Receiver operating characteristic (ROC) analyses were used to test the ability of plasma markers in distinguishing MSA and related disorders. The accuracy for differential diagnosis was quantified as the area under the curve (AUC) and the values of sensitivity and specificity. To examine if different multimodal combinations of variables were superior to unimodal metrics, all tested plasma markers were entered into the binary logistic regression models to obtain probabilities for each individual. The desired biomarker panel was determined when the lowest Akaike information criterion value was obtained during a reverse stepwise regression procedure. A nomogram based on logistic regressions was also developed to test the risk of being diagnosed as MSA.

Associations of plasma markers with clinical scales were explored using multiple linear regressions after accounting for age and sex. Next, the relationships between significant markers and imaging features were also analyzed via multiple linear regressions (MRI analyses: adjusting for intracranial volumes; PET analyses: adjusting for age and sex). All variables entering the regression models were standardized by Z-scale beforehand using the “scale” function in R software, where z = (x-u)/s, u represents the sample mean and s represents the sample standard deviation. Furthermore, to examine whether the relationships of plasma markers with clinical phenotypes were mediated by neuroimaging indices, mediation analyses were performed. Mediation analyses were established if: (1) plasma markers were related to cerebral volumes; (2) plasma markers were related to clinical scales; (3) cerebral volumes were related to clinical scales; and (4) the associations of plasma markers with clinical scales were attenuated when cerebral volumes (the mediator) were added in the regression model.
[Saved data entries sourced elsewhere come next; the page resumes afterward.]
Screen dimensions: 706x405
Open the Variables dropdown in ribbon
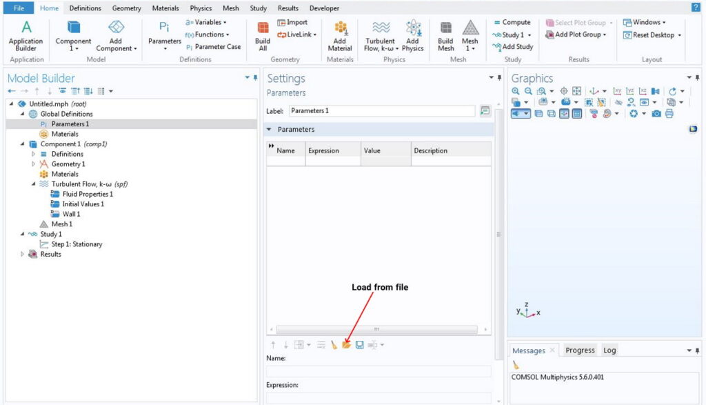click(x=206, y=22)
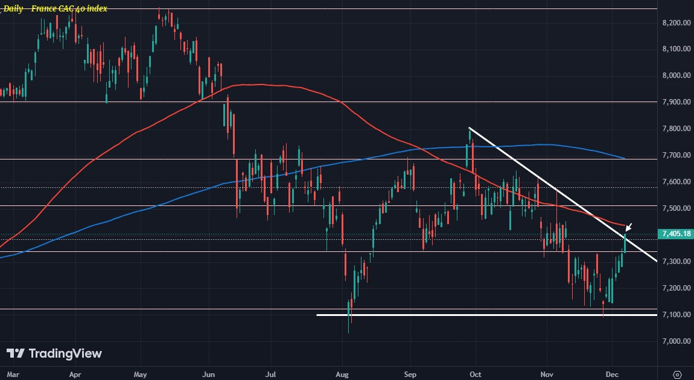
Task: Click the TradingView logo
Action: [54, 353]
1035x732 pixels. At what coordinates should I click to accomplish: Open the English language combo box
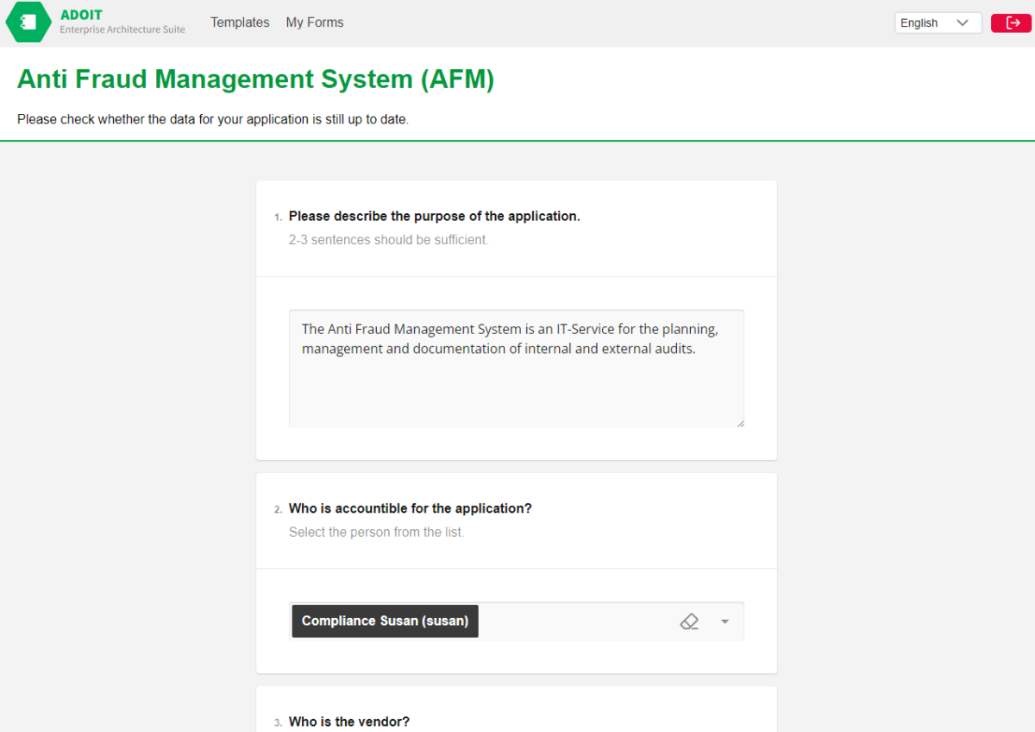pyautogui.click(x=938, y=22)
The mediation or indirect effect was estimated via the “mediate” R package, with the significance determined using 10,000 bootstrapped iterations, where the path of the model was controlled for age and sex.

All statistical analyses were carried out using R version 4.1.2 ( A two-tailed p-value <0.05 was deemed statistically significant. If corrections for multiple comparisons were considered, a more conservative significance level based on false discovery rate (FDR) correction was applied.